Georgia Extends Oyster Harvest Closure in State Waters

Friday, September 28, 2018

Commissioner Mark Williams has announced that Georgia's territorial waters will remain closed to commercial and recreational oyster harvest effective 6:00 a.m., Monday, October 1, 2018 until conditions warrant reopening.  Since 2008, the Commissioner of Natural Resources has closed the salt waters of this State to the commercial and recreational harvest of oysters for human consumption from June through September of every year to address management requirements.
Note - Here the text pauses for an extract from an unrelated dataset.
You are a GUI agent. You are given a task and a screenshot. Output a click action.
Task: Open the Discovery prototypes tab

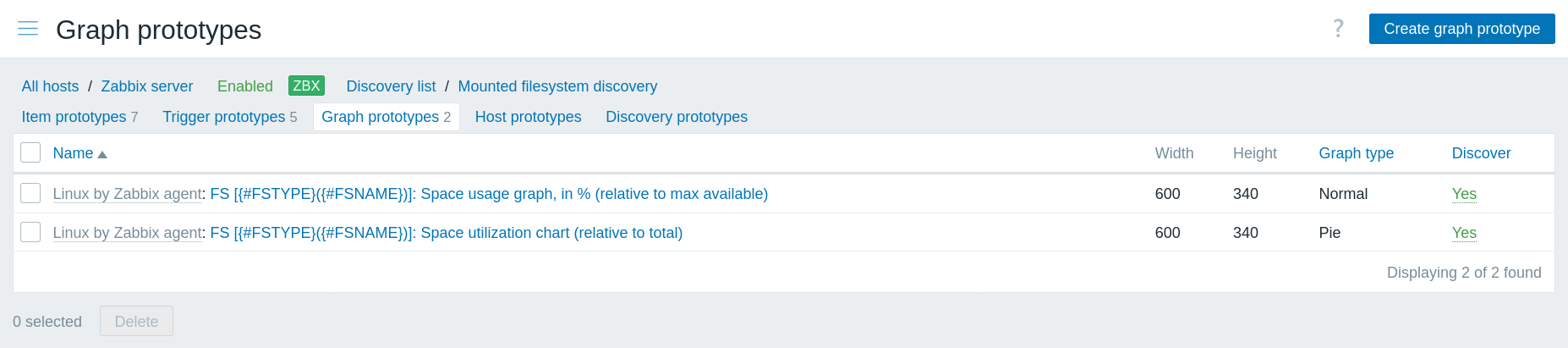676,117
Due to higher than average water temperatures coastwide for the month of September, an extension of the existing closure will be implemented to allow for water temperatures to decrease below the control plan threshold of 81-degrees.

“This extended closure ensures that Georgia continues to meet the requirements of the National Shellfish Sanitation Program to protect public health by implementing a Vibrio parahaemolyticus (Vp) control plan,” explained Dominic Guadagnoli, shellfish fishery manager for the Coastal Resources Division. “We expect this extended closure to have little adverse impact on recreational and commercial oyster harvesters since most individuals refrain from eating freshly-harvested oysters during the warmer months when the combination of spawning and warm water makes oysters less desirable as seafood.” 

Vp is naturally occurring bacteria found in filter-feeding shellfish. It occurs at higher concentrations during the months of the year when coastal water temperatures are warm. According to the Centers for Disease Control and the Food and Drug Administration most Vp illnesses are due to the consumption of raw oysters and not reported. The onset of Vp illness generally occurs within three days and common symptoms include vomiting, abdominal cramping, diarrhea, fever and chills. Thorough cooking of oysters and other shellfish will generally destroy all bacteria including Vp.   

The harvest of clams from approved shellfish harvesting areas will continue to be permitted during the extended closure. “Unlike oysters, which are frequently consumed raw, clams are traditionally cooked with high heat – a process that kills the Vp bacteria,” said Guadagnoli.
“Water temperatures along the coast will continue to be monitored daily to ensure that oyster harvest is reopened as soon as possible when temperatures fall below threshold levels.”